TASK ITEM -
The lines to be extracted begin at the line containing "Where should I" and end at the last line of the data below; copy them exactly and leave out the pictures.

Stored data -
*** Block opens ***
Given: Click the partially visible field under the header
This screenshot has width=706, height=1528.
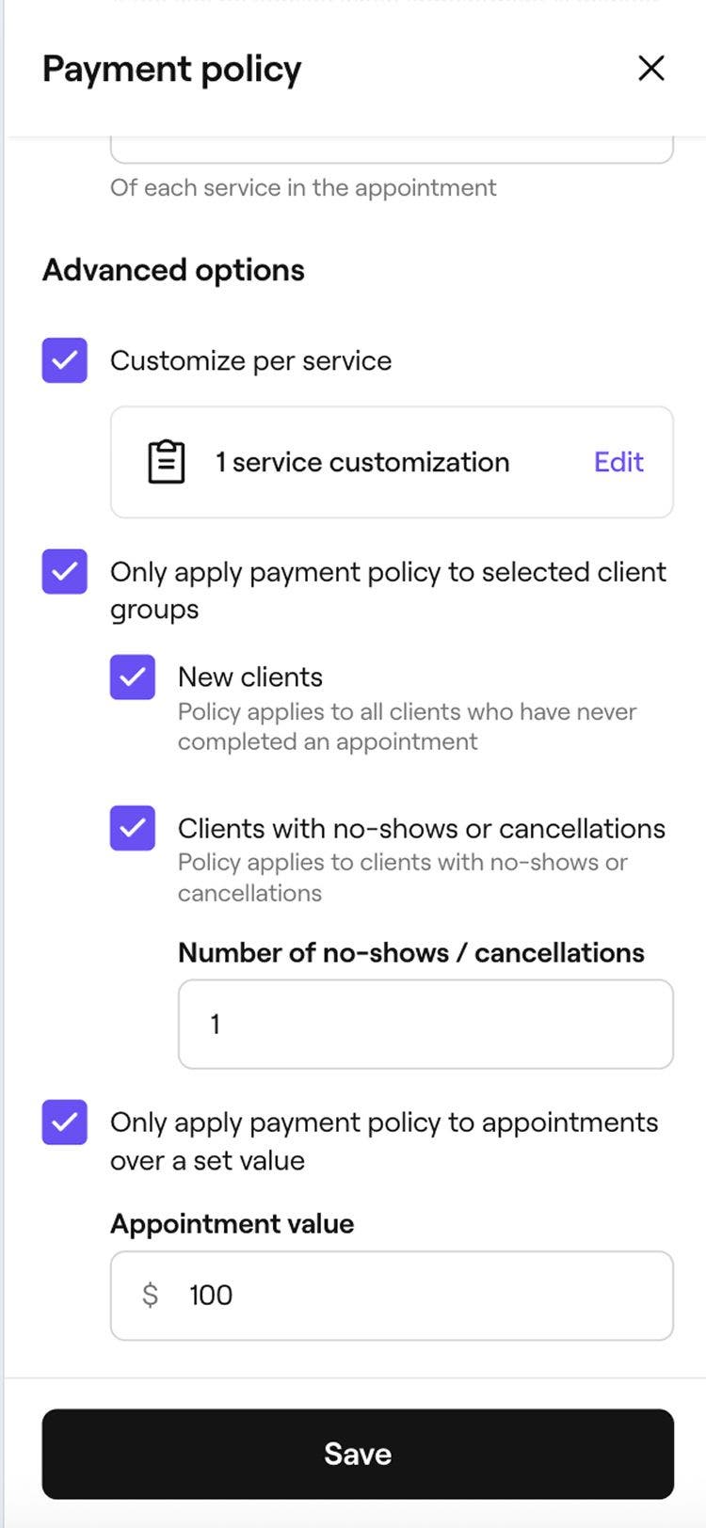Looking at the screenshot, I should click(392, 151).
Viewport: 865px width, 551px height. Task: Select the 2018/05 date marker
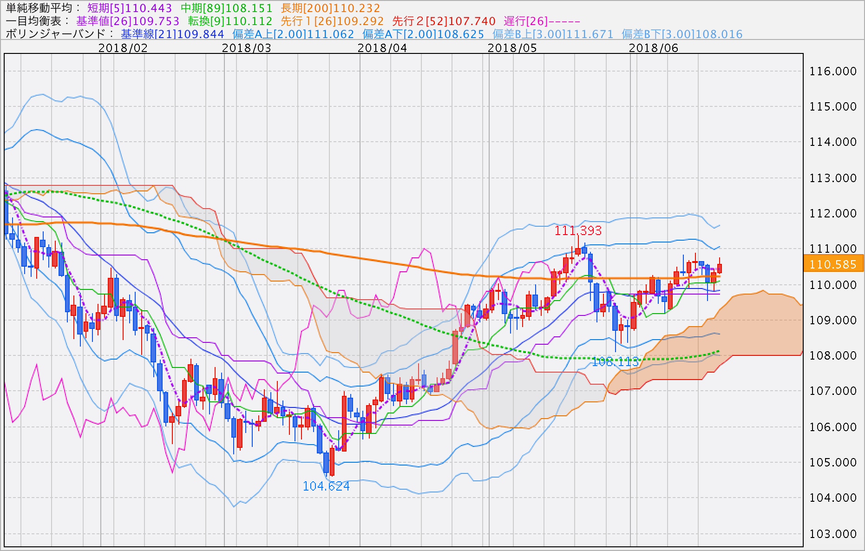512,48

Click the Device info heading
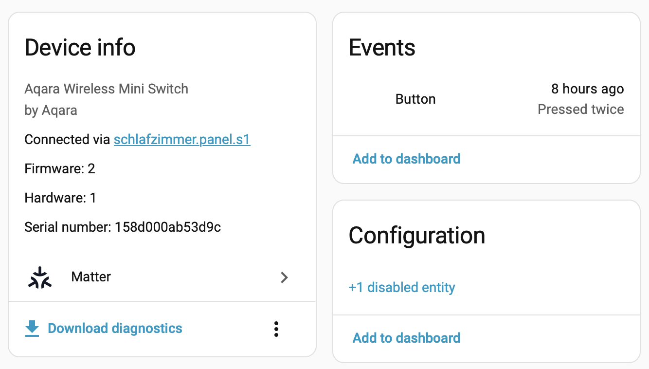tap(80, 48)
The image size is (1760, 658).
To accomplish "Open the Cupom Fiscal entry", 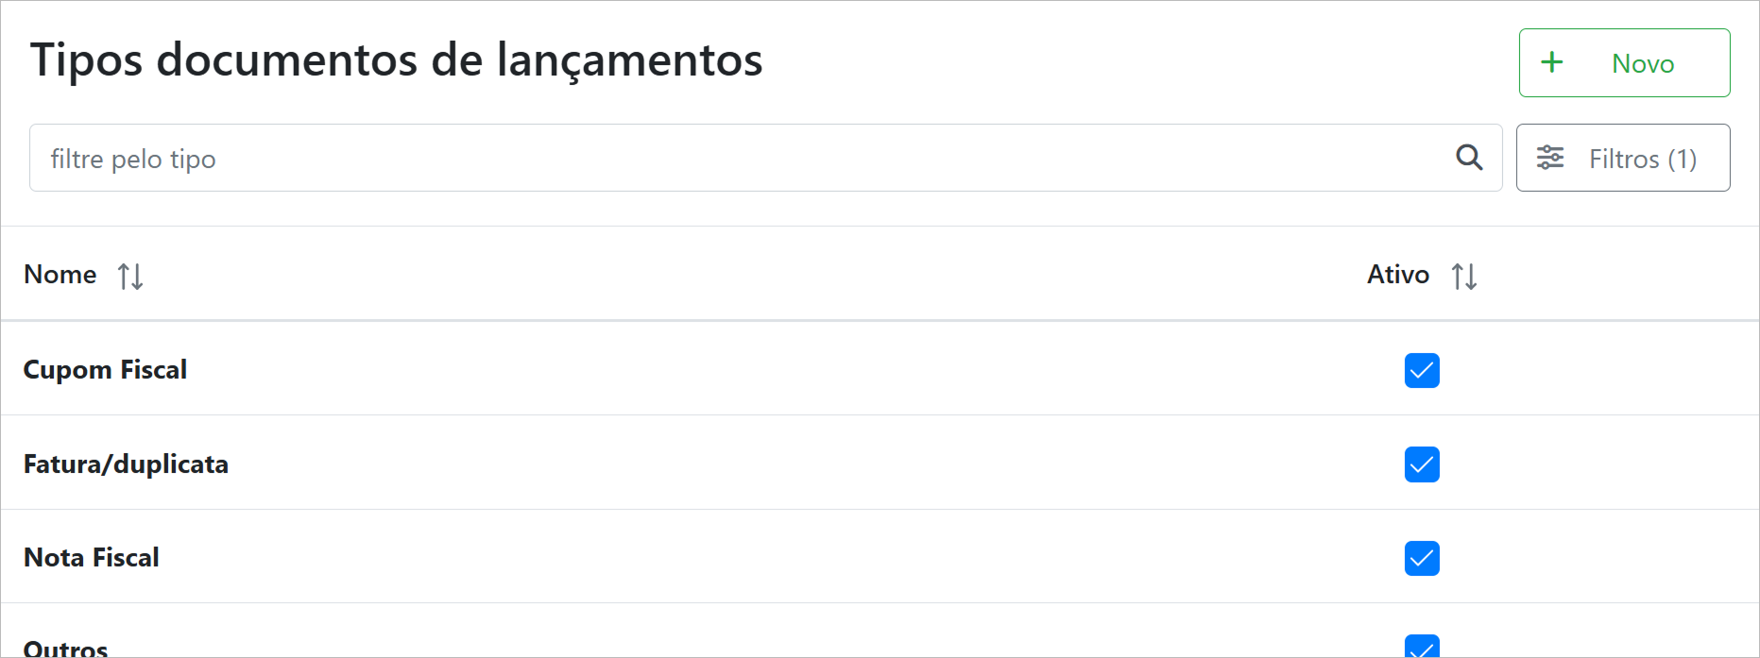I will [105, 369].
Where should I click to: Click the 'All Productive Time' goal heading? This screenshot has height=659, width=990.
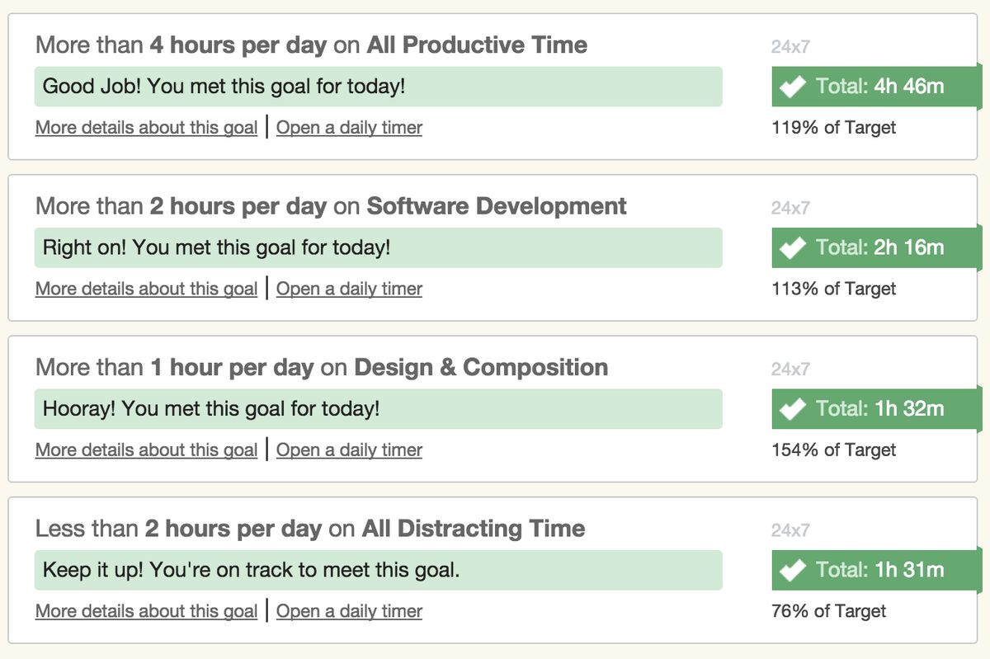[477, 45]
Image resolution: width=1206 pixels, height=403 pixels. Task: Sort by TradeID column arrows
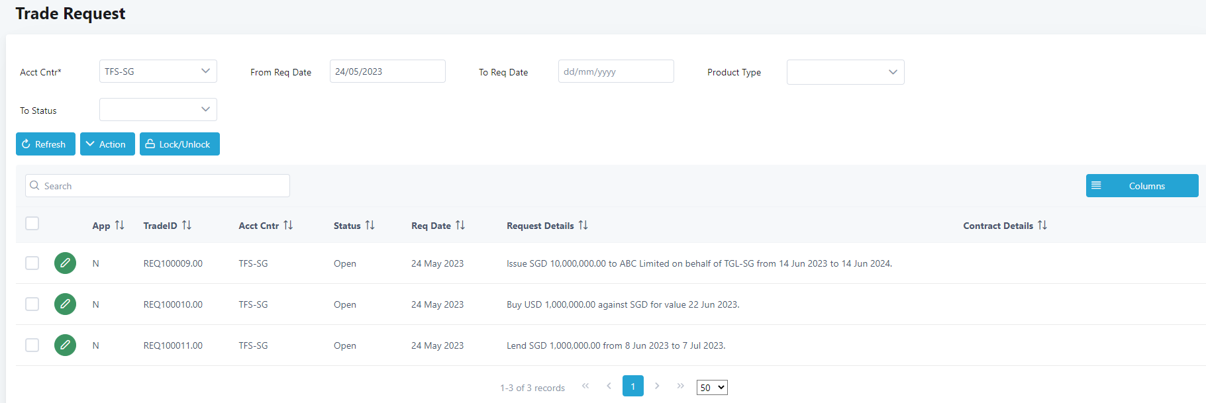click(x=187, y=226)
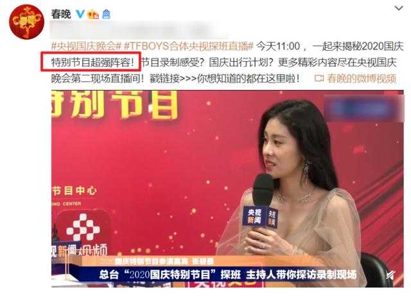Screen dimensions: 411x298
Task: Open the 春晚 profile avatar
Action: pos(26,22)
*** Block closes ***
RESULT OF THIS EXERCISE -
Where should I click to: Click the 'All Productive Time' goal heading? This screenshot has height=659, width=990.
[477, 45]
Image resolution: width=1206 pixels, height=403 pixels. Task: Sort by TradeID column arrows
click(x=187, y=226)
Screen dimensions: 411x298
Task: Open the 春晚 profile avatar
Action: pos(26,22)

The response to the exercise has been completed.